**Selected extract:**

3 Ways to Deal with Grief – Cats, Carpet, and Cutler
The divorce isn’t going well. I have a long way to go in the grieving growing process, but I’m attempting to focus on the good. In that vein, I’d like to share the three best ways in which I have processed, handled, and worked through my grief so far. (Aside from prayer, which is my constant resource and comfort.)
Cats – Within an hour of picking me up from the airport, my dad offered me some of the best advice he’s ever given me: “Be a cat,” he repeated a few times. And I sort of laughed and thanked him and thought, “Huh??” I mean, my parents have seven cats (no joke), so I knew that I would be surrounded by cat therapy every second I was at my parents’ house. And I have been – Liesl helps me get ready at the sink in the morning, Bobby rolls over and requests huge tummy rubs before I go to bed, Hallie is “helping” me with my puzzle, Jesse is my shadow pretty much all the rest of the time with a purr like a diesel engine, and Sassy sleeps at my feet all night long. And up at my sister’s house, apparently their two standoffish cats love me, too, funnily enough. But my dad explained what he meant by “Be a cat” a little later:
“Cats never think about the past or the future. They are simply in the present. Be a cat.”

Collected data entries

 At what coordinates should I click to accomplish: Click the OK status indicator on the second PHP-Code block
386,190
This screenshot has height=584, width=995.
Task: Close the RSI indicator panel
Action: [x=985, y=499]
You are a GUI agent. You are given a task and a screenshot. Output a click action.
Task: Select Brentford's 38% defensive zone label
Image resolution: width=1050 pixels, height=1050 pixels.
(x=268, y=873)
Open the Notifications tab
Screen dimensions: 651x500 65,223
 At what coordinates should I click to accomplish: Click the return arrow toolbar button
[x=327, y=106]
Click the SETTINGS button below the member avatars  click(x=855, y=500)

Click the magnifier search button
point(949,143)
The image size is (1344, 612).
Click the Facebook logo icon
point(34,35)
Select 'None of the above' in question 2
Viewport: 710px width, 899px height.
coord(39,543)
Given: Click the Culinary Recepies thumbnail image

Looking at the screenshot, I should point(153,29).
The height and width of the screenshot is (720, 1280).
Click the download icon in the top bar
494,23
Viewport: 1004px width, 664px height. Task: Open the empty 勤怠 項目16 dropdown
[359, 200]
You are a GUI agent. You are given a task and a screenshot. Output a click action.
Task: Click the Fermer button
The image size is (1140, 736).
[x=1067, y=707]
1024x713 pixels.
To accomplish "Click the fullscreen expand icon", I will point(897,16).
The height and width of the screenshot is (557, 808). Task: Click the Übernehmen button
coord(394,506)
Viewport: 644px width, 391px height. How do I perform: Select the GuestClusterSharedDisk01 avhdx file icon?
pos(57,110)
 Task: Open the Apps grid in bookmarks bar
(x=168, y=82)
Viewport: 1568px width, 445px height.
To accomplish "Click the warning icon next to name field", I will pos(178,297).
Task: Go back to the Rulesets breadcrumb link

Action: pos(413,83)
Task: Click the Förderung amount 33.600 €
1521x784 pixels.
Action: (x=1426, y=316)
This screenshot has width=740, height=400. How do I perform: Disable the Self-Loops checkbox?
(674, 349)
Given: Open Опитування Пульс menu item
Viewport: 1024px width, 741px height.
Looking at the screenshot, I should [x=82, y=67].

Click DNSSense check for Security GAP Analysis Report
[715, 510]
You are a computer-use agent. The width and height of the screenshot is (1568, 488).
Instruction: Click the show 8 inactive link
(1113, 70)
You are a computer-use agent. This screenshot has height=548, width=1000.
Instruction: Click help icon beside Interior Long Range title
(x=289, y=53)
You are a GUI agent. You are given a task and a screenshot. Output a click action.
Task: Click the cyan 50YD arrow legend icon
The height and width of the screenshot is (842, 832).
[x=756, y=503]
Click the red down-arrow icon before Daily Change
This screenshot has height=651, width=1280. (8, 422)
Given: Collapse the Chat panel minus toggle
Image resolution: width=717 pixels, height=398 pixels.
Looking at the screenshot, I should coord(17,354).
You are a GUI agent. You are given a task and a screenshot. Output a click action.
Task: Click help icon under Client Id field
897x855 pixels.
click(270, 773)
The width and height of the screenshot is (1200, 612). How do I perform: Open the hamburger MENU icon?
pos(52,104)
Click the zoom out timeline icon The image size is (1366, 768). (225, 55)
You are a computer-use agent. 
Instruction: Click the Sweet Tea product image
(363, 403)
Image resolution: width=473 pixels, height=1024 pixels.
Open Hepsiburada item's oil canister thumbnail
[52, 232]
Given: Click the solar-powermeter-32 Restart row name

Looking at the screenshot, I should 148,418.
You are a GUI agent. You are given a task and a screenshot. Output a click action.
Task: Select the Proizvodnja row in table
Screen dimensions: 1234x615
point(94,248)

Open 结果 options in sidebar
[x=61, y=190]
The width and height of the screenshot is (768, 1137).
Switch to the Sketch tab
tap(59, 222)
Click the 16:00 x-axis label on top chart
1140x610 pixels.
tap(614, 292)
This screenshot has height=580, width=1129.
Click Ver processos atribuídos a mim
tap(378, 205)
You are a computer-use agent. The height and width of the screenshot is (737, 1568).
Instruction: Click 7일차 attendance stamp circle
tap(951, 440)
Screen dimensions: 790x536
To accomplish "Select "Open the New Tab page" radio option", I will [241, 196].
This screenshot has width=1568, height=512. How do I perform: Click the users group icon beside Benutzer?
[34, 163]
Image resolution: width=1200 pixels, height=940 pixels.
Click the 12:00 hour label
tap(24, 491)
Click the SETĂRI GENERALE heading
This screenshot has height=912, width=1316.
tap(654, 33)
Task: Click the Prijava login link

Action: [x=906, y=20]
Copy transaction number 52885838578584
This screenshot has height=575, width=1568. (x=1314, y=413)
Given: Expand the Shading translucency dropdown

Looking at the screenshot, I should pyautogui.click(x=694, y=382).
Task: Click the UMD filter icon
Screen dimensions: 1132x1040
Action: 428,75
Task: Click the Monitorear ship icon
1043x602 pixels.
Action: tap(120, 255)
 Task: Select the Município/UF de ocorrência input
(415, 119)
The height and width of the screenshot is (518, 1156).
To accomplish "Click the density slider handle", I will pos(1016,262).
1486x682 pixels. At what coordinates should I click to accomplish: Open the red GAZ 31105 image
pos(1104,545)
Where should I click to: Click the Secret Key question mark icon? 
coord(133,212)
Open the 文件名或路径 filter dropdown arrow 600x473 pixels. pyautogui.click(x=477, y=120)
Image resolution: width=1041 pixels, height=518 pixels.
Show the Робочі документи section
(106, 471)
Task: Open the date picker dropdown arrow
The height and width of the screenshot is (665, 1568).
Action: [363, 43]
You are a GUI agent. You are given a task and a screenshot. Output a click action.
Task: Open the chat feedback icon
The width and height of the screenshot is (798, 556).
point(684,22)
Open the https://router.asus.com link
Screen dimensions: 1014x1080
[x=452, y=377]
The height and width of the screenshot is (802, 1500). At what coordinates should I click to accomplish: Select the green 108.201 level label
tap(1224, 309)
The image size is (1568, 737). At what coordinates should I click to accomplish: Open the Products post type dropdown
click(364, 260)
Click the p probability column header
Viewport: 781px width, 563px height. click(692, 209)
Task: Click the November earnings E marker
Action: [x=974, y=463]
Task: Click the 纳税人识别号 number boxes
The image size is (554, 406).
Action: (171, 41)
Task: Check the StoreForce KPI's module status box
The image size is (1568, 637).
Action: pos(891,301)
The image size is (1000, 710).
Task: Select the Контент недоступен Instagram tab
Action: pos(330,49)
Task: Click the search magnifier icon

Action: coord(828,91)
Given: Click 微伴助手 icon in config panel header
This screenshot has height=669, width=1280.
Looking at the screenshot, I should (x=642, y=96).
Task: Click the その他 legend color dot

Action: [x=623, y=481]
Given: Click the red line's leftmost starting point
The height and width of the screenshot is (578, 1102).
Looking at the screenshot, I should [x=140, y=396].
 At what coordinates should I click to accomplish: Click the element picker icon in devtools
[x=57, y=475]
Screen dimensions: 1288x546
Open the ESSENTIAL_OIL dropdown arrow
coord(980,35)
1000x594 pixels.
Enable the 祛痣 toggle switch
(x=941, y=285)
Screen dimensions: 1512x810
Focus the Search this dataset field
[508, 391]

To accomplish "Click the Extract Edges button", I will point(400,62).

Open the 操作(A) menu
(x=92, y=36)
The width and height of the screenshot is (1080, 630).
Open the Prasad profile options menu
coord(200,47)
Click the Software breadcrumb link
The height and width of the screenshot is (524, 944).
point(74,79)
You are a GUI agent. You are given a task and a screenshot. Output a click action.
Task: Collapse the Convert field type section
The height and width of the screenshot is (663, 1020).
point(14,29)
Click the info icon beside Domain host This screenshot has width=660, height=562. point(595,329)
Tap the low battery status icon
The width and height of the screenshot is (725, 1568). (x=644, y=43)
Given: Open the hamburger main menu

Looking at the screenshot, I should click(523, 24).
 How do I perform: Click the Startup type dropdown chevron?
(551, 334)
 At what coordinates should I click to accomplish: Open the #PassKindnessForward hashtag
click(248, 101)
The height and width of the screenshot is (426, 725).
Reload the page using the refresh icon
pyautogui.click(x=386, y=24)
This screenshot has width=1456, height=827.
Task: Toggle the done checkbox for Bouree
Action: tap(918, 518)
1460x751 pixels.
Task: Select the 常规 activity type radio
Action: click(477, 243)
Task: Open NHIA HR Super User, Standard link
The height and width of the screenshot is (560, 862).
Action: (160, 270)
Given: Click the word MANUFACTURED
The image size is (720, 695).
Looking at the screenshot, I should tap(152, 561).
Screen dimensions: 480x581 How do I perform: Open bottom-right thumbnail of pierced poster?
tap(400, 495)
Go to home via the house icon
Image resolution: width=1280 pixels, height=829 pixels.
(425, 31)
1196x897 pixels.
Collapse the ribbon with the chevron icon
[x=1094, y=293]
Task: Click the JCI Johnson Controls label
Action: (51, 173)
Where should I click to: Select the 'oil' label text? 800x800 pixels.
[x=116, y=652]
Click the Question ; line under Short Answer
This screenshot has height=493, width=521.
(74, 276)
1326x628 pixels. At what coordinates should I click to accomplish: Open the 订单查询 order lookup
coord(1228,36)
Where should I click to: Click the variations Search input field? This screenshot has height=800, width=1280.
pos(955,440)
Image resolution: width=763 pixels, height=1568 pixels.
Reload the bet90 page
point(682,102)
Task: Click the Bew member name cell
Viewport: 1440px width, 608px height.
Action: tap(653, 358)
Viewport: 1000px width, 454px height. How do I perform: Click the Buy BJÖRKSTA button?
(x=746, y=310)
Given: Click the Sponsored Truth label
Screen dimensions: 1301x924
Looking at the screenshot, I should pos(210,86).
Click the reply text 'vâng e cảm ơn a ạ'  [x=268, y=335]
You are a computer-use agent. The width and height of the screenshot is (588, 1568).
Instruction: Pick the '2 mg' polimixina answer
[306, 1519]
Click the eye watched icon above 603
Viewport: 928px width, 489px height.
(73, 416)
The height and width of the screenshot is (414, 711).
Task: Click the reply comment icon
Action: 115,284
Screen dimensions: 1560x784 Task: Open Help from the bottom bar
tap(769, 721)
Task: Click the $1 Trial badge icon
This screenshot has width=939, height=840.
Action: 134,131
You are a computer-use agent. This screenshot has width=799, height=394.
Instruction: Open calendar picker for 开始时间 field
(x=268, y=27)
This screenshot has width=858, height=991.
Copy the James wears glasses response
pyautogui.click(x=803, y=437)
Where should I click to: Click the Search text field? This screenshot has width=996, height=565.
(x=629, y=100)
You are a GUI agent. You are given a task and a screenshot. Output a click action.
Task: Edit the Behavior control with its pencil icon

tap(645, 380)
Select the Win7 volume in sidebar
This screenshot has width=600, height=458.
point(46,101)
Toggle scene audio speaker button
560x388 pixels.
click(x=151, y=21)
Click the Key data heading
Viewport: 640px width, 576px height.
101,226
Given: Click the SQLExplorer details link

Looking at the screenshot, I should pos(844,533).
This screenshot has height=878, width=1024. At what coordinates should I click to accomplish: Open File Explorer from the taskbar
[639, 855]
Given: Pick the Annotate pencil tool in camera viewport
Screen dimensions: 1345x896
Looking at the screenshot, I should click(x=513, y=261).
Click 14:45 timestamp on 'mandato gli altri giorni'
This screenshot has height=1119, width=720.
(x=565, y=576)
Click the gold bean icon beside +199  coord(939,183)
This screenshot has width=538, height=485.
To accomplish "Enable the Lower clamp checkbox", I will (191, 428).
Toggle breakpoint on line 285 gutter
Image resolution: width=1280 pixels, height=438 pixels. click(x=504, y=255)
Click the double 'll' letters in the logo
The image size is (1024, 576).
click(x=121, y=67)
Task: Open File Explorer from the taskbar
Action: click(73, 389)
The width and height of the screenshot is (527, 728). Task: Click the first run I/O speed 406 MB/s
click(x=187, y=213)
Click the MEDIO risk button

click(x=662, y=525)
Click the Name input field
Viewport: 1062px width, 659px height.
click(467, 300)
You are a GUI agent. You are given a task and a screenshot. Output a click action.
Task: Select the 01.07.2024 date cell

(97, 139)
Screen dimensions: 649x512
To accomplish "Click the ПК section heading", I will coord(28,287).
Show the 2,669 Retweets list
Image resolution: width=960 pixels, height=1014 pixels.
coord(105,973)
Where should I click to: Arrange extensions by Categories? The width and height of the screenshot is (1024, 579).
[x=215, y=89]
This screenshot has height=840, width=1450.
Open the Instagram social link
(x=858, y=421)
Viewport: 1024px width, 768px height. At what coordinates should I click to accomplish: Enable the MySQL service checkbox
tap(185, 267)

**Work order:** Extract the portion of the essay on grief starting with "3 Ways to Deal" and going on through "resource and comfort.)". Rely only on the essay on grief and nothing else.

**Answer:**
3 Ways to Deal with Grief – Cats, Carpet, and Cutler
The divorce isn’t going well. I have a long way to go in the grieving growing process, but I’m attempting to focus on the good. In that vein, I’d like to share the three best ways in which I have processed, handled, and worked through my grief so far. (Aside from prayer, which is my constant resource and comfort.)